Top of Task inputs
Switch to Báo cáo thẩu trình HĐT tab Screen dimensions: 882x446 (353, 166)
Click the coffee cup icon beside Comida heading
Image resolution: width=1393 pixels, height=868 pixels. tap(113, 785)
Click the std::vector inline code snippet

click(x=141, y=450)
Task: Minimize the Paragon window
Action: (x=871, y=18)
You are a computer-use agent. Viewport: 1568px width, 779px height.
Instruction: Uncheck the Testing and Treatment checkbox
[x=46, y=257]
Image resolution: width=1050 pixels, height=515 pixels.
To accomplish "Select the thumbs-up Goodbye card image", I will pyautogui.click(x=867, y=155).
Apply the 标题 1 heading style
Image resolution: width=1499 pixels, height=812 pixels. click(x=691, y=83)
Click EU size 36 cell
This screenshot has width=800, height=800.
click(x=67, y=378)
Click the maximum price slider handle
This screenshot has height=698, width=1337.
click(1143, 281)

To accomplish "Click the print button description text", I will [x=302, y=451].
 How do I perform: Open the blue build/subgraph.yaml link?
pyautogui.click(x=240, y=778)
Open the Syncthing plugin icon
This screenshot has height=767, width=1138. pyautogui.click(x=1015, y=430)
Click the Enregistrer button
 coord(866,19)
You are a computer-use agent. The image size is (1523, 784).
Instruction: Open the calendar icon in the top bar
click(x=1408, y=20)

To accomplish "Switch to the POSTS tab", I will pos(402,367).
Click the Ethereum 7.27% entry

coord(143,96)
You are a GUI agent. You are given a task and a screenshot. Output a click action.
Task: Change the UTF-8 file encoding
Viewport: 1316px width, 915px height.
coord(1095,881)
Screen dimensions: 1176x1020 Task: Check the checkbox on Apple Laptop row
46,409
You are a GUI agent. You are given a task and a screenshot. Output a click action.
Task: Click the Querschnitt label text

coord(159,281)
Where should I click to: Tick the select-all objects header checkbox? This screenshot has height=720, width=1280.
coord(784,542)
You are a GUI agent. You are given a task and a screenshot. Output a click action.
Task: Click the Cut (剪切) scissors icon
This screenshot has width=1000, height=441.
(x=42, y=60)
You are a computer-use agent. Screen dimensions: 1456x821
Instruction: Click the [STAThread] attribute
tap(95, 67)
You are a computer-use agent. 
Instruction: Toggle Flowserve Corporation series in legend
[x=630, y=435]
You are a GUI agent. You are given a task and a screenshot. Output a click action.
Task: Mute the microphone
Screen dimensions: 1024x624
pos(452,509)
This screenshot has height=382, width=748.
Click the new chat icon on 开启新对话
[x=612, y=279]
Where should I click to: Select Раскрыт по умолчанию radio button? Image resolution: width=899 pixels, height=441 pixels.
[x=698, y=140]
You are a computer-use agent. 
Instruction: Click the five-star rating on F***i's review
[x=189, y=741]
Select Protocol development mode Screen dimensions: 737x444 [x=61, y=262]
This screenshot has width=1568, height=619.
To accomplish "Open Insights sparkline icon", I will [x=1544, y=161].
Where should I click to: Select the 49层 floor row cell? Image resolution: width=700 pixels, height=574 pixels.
Bottom of Task inputs
**What is required**
Output the line bearing "Instruction: Click the five-star" along with all the lines after it through the end of the entries, exactly, and no other lines.

**Reply**
Instruction: Click the five-star rating on F***i's review
[x=189, y=741]
Select Protocol development mode Screen dimensions: 737x444 [x=61, y=262]
This screenshot has width=1568, height=619.
To accomplish "Open Insights sparkline icon", I will [x=1544, y=161].
Where should I click to: Select the 49层 floor row cell? Image resolution: width=700 pixels, height=574 pixels.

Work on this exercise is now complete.